Will Gaetz's GOP critics drop their anonymity and call for his ouster?

The grand total of congressional Republicans publicly calling for Matt Gaetz's ouster is still zero.


As the scandal surrounding Rep. Matt Gaetz (R-Fla.) continues to intensify, there are a corresponding number of reports about the inevitability of his ouster. The Hill published this report late Friday:

A defiant Rep. Matt Gaetz (R-Fla.) says he has no plans to resign from Congress amid a federal investigation into whether he paid women — and a 17-year-old girl — for sexual favors. Yet behind the scenes, a growing number of Gaetz's Republican colleagues are predicting his days on Capitol Hill are growing short. "In reality, yes, he won't last long," one member told The Hill on Friday.

To be sure, there's been plenty of speculation along these lines in recent days. The Hill also noted last week, for example, that "a number of Republicans" were privately welcoming and expecting Gaetz's political demise. Business Insider had a related report quoting a GOP congressional aide saying Republican leaders, eager to be rid of the grandstander, "will likely watch him completely implode in a matter of days without having to do a thing."

At face value, the assessment seem obvious. Gaetz found it easy to persevere after his DUI controversy, but his ongoing scandal is vastly more serious. Common sense -- and basic human decency -- suggests the Florida Republican's days on Capitol Hill are numbered.

But each of these reports about Gaetz's future has something in common: the articles quote Republicans who did not want to be named on the record. These GOP insiders are willing to take rhetorical shots at their flailing colleague, but only if granted anonymity to speak freely.

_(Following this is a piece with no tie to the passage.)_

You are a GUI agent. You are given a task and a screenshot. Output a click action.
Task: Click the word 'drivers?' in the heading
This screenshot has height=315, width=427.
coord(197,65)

In other words, Gaetz is a scandal-plagued mess, but we're not yet at the stage at which Republicans are willing to call him out publicly. Maybe these GOP officials are afraid of Donald Trump -- Gaetz is one of the former president's most flamboyant and sycophantic allies -- or perhaps they're afraid of conservative media and the party's far-right base.

Whatever the explanation, it's been six days since the New York Times first reported that the Justice Department is investigating Gaetz over allegations that he had a sexual relationship with a minor, possibly violating federal sex trafficking laws in the process, and the grand total of congressional Republicans publicly calling for his ouster is still zero.

Rep. David Valadeo (R-Calif.) received a campaign contribution from Gaetz, and last week the Californian donated the money to an organization that supports victims of domestic abuse. But to date, that's the only real action we've seen from GOP lawmakers distancing themselves from the Floridian.